■ Problem details: Nothing should appear in the answer except the lines from the one containing "[menuitem] (102, 2262)" through the end of the records below, written out exactly.

■ Items from a data source:
..........
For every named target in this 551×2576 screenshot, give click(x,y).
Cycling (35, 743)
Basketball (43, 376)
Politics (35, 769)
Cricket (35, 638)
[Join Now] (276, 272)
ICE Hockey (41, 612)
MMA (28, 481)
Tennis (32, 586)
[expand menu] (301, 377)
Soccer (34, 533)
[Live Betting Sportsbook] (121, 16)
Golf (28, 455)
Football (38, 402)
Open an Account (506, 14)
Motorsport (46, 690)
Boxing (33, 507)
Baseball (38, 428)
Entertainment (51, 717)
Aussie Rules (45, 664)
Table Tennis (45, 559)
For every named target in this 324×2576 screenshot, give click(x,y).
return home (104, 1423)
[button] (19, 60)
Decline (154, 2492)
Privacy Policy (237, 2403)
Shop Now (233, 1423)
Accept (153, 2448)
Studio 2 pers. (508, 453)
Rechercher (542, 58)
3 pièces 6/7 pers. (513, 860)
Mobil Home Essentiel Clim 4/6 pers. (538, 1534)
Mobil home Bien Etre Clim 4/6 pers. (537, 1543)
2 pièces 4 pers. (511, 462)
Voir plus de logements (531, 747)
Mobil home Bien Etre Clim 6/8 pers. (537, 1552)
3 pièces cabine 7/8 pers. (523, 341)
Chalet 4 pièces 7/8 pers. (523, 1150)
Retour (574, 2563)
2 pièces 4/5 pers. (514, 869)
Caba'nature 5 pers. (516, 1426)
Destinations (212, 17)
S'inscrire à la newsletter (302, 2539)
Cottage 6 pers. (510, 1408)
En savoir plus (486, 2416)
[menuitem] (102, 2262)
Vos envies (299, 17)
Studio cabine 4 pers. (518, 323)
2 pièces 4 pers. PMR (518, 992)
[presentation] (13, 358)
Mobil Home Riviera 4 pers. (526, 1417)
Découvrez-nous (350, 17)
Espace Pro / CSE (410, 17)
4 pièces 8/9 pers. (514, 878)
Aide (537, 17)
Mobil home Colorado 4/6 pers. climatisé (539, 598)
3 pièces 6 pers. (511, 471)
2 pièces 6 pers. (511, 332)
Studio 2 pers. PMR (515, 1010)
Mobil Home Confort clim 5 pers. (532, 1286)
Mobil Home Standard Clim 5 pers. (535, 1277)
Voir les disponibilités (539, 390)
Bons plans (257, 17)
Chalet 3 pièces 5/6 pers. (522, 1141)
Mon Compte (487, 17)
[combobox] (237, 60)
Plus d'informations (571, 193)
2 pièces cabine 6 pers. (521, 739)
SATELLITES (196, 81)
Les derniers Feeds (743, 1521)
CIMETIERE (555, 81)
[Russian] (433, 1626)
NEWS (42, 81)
..........
■ Output for this exercise:
[menuitem] (102, 2262)
Vos envies (299, 17)
Studio cabine 4 pers. (518, 323)
2 pièces 4 pers. PMR (518, 992)
[presentation] (13, 358)
Mobil Home Riviera 4 pers. (526, 1417)
Découvrez-nous (350, 17)
Espace Pro / CSE (410, 17)
4 pièces 8/9 pers. (514, 878)
Aide (537, 17)
Mobil home Colorado 4/6 pers. climatisé (539, 598)
3 pièces 6 pers. (511, 471)
2 pièces 6 pers. (511, 332)
Studio 2 pers. PMR (515, 1010)
Mobil Home Confort clim 5 pers. (532, 1286)
Mobil Home Standard Clim 5 pers. (535, 1277)
Voir les disponibilités (539, 390)
Bons plans (257, 17)
Chalet 3 pièces 5/6 pers. (522, 1141)
Mon Compte (487, 17)
[combobox] (237, 60)
Plus d'informations (571, 193)
2 pièces cabine 6 pers. (521, 739)
SATELLITES (196, 81)
Les derniers Feeds (743, 1521)
CIMETIERE (555, 81)
[Russian] (433, 1626)
NEWS (42, 81)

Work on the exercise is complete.